» Exercise:
The listing below must be reproduced in full, exactly as written.

» Information given:

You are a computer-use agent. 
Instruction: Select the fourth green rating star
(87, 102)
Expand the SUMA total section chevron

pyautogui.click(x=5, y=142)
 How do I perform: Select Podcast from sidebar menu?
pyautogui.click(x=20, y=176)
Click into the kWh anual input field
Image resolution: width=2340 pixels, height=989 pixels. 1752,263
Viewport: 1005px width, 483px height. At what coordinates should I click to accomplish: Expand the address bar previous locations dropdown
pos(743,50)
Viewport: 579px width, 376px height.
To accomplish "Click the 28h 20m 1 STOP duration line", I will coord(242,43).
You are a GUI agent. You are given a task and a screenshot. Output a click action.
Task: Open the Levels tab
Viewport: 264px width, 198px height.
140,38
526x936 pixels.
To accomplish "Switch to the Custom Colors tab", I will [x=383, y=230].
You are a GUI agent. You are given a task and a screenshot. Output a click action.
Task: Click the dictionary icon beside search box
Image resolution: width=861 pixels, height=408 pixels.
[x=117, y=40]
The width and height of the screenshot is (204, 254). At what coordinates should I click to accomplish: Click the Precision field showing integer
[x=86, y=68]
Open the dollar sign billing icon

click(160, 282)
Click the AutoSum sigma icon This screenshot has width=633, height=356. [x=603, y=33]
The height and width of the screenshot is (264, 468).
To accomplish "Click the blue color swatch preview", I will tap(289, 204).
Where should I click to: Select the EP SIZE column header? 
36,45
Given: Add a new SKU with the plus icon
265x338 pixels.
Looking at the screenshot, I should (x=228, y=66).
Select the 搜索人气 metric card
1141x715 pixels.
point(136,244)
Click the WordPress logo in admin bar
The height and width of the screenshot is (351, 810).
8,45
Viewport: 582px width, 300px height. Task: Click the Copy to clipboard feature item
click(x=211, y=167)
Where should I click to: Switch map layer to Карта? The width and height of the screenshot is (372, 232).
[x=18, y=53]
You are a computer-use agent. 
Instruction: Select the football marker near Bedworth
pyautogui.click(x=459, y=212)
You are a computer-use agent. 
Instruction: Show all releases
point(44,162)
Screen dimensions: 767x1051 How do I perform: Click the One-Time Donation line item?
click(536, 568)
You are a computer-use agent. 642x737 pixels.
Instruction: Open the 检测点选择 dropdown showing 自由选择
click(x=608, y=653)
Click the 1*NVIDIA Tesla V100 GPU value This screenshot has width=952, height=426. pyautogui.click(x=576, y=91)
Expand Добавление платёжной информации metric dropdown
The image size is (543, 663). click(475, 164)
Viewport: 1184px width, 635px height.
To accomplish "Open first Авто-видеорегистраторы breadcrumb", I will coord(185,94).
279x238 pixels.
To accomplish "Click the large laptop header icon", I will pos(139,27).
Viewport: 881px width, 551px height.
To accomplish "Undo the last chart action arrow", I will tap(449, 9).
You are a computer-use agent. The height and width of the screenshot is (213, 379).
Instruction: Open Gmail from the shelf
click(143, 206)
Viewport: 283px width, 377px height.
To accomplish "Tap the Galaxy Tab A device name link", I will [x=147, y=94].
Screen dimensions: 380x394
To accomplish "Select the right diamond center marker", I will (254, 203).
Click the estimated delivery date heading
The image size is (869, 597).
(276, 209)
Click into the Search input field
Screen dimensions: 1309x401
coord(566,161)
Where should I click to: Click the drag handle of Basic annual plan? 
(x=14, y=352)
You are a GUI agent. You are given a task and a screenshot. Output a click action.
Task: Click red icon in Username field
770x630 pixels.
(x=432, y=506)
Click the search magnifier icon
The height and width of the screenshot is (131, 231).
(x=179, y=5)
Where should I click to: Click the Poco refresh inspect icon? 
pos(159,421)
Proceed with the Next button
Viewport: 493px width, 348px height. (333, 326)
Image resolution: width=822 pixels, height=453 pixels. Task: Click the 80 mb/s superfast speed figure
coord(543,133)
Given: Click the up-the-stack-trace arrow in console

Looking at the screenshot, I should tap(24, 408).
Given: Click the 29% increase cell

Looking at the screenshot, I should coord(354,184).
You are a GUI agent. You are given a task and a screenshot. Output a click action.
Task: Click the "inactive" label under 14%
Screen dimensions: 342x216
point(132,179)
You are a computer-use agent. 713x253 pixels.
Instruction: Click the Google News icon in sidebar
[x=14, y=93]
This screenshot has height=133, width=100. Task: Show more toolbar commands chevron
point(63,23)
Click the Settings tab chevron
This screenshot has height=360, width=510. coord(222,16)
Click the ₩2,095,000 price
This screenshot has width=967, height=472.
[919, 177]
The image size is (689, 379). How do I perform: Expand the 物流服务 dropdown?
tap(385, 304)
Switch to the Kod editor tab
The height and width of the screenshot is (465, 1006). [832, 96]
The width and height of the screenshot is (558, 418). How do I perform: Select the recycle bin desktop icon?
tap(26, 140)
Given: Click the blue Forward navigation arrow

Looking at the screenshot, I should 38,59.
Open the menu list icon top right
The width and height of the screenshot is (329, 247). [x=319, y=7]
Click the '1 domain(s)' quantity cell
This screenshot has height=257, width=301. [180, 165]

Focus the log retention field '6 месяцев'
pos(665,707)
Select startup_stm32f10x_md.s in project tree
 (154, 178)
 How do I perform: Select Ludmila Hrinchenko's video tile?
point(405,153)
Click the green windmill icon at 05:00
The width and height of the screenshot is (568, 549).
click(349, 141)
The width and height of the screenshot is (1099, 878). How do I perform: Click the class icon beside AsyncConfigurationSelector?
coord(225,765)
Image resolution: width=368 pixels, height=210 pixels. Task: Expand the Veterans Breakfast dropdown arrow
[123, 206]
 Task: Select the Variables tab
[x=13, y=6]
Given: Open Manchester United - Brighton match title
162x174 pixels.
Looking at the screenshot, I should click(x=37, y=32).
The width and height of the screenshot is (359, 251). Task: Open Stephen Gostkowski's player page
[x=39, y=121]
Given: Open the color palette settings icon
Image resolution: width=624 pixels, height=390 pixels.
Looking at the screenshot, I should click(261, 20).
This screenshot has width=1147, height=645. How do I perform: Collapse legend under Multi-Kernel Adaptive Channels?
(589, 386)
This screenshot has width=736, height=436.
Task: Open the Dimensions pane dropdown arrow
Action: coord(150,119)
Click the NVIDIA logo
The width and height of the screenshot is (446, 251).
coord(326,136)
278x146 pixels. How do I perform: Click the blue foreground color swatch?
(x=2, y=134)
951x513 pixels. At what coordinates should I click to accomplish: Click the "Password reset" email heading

» Task solution:
You are a computer-use agent. 
Instruction: Select the fourth green rating star
(87, 102)
Expand the SUMA total section chevron

pyautogui.click(x=5, y=142)
 How do I perform: Select Podcast from sidebar menu?
pyautogui.click(x=20, y=176)
Click into the kWh anual input field
Image resolution: width=2340 pixels, height=989 pixels. 1752,263
Viewport: 1005px width, 483px height. At what coordinates should I click to accomplish: Expand the address bar previous locations dropdown
pos(743,50)
Viewport: 579px width, 376px height.
To accomplish "Click the 28h 20m 1 STOP duration line", I will coord(242,43).
You are a GUI agent. You are given a task and a screenshot. Output a click action.
Task: Open the Levels tab
Viewport: 264px width, 198px height.
140,38
526x936 pixels.
To accomplish "Switch to the Custom Colors tab", I will [x=383, y=230].
You are a GUI agent. You are given a task and a screenshot. Output a click action.
Task: Click the dictionary icon beside search box
Image resolution: width=861 pixels, height=408 pixels.
[x=117, y=40]
The width and height of the screenshot is (204, 254). At what coordinates should I click to accomplish: Click the Precision field showing integer
[x=86, y=68]
Open the dollar sign billing icon

click(160, 282)
Click the AutoSum sigma icon This screenshot has width=633, height=356. [x=603, y=33]
The height and width of the screenshot is (264, 468).
To accomplish "Click the blue color swatch preview", I will tap(289, 204).
Where should I click to: Select the EP SIZE column header? 
36,45
Given: Add a new SKU with the plus icon
265x338 pixels.
Looking at the screenshot, I should (x=228, y=66).
Select the 搜索人气 metric card
1141x715 pixels.
point(136,244)
Click the WordPress logo in admin bar
The height and width of the screenshot is (351, 810).
8,45
Viewport: 582px width, 300px height. Task: Click the Copy to clipboard feature item
click(x=211, y=167)
Where should I click to: Switch map layer to Карта? The width and height of the screenshot is (372, 232).
[x=18, y=53]
You are a computer-use agent. 
Instruction: Select the football marker near Bedworth
pyautogui.click(x=459, y=212)
You are a computer-use agent. 
Instruction: Show all releases
point(44,162)
Screen dimensions: 767x1051 How do I perform: Click the One-Time Donation line item?
click(536, 568)
You are a computer-use agent. 642x737 pixels.
Instruction: Open the 检测点选择 dropdown showing 自由选择
click(x=608, y=653)
Click the 1*NVIDIA Tesla V100 GPU value This screenshot has width=952, height=426. pyautogui.click(x=576, y=91)
Expand Добавление платёжной информации metric dropdown
The image size is (543, 663). click(475, 164)
Viewport: 1184px width, 635px height.
To accomplish "Open first Авто-видеорегистраторы breadcrumb", I will coord(185,94).
279x238 pixels.
To accomplish "Click the large laptop header icon", I will pos(139,27).
Viewport: 881px width, 551px height.
To accomplish "Undo the last chart action arrow", I will tap(449, 9).
You are a computer-use agent. The height and width of the screenshot is (213, 379).
Instruction: Open Gmail from the shelf
click(143, 206)
Viewport: 283px width, 377px height.
To accomplish "Tap the Galaxy Tab A device name link", I will [x=147, y=94].
Screen dimensions: 380x394
To accomplish "Select the right diamond center marker", I will (254, 203).
Click the estimated delivery date heading
The image size is (869, 597).
(276, 209)
Click into the Search input field
Screen dimensions: 1309x401
coord(566,161)
Where should I click to: Click the drag handle of Basic annual plan? 
(x=14, y=352)
You are a GUI agent. You are given a task and a screenshot. Output a click action.
Task: Click red icon in Username field
770x630 pixels.
(x=432, y=506)
Click the search magnifier icon
The height and width of the screenshot is (131, 231).
(x=179, y=5)
Where should I click to: Click the Poco refresh inspect icon? 
pos(159,421)
Proceed with the Next button
Viewport: 493px width, 348px height. (333, 326)
Image resolution: width=822 pixels, height=453 pixels. Task: Click the 80 mb/s superfast speed figure
coord(543,133)
Given: Click the up-the-stack-trace arrow in console

Looking at the screenshot, I should tap(24, 408).
Given: Click the 29% increase cell

Looking at the screenshot, I should coord(354,184).
You are a GUI agent. You are given a task and a screenshot. Output a click action.
Task: Click the "inactive" label under 14%
Screen dimensions: 342x216
point(132,179)
You are a computer-use agent. 713x253 pixels.
Instruction: Click the Google News icon in sidebar
[x=14, y=93]
This screenshot has height=133, width=100. Task: Show more toolbar commands chevron
point(63,23)
Click the Settings tab chevron
This screenshot has height=360, width=510. coord(222,16)
Click the ₩2,095,000 price
This screenshot has width=967, height=472.
[919, 177]
The image size is (689, 379). How do I perform: Expand the 物流服务 dropdown?
tap(385, 304)
Switch to the Kod editor tab
The height and width of the screenshot is (465, 1006). [832, 96]
The width and height of the screenshot is (558, 418). How do I perform: Select the recycle bin desktop icon?
tap(26, 140)
Given: Click the blue Forward navigation arrow

Looking at the screenshot, I should 38,59.
Open the menu list icon top right
The width and height of the screenshot is (329, 247). [x=319, y=7]
Click the '1 domain(s)' quantity cell
This screenshot has height=257, width=301. [180, 165]

Focus the log retention field '6 месяцев'
pos(665,707)
Select startup_stm32f10x_md.s in project tree
 (154, 178)
 How do I perform: Select Ludmila Hrinchenko's video tile?
point(405,153)
Click the green windmill icon at 05:00
The width and height of the screenshot is (568, 549).
click(349, 141)
The width and height of the screenshot is (1099, 878). How do I perform: Click the class icon beside AsyncConfigurationSelector?
coord(225,765)
Image resolution: width=368 pixels, height=210 pixels. Task: Expand the Veterans Breakfast dropdown arrow
[123, 206]
 Task: Select the Variables tab
[x=13, y=6]
Given: Open Manchester United - Brighton match title
162x174 pixels.
Looking at the screenshot, I should click(x=37, y=32).
The width and height of the screenshot is (359, 251). Task: Open Stephen Gostkowski's player page
[x=39, y=121]
Given: Open the color palette settings icon
Image resolution: width=624 pixels, height=390 pixels.
Looking at the screenshot, I should click(261, 20).
This screenshot has width=1147, height=645. How do I perform: Collapse legend under Multi-Kernel Adaptive Channels?
(589, 386)
This screenshot has width=736, height=436.
Task: Open the Dimensions pane dropdown arrow
Action: coord(150,119)
Click the NVIDIA logo
The width and height of the screenshot is (446, 251).
coord(326,136)
278x146 pixels. How do I perform: Click the blue foreground color swatch?
(x=2, y=134)
951x513 pixels. At what coordinates should I click to accomplish: Click the "Password reset" email heading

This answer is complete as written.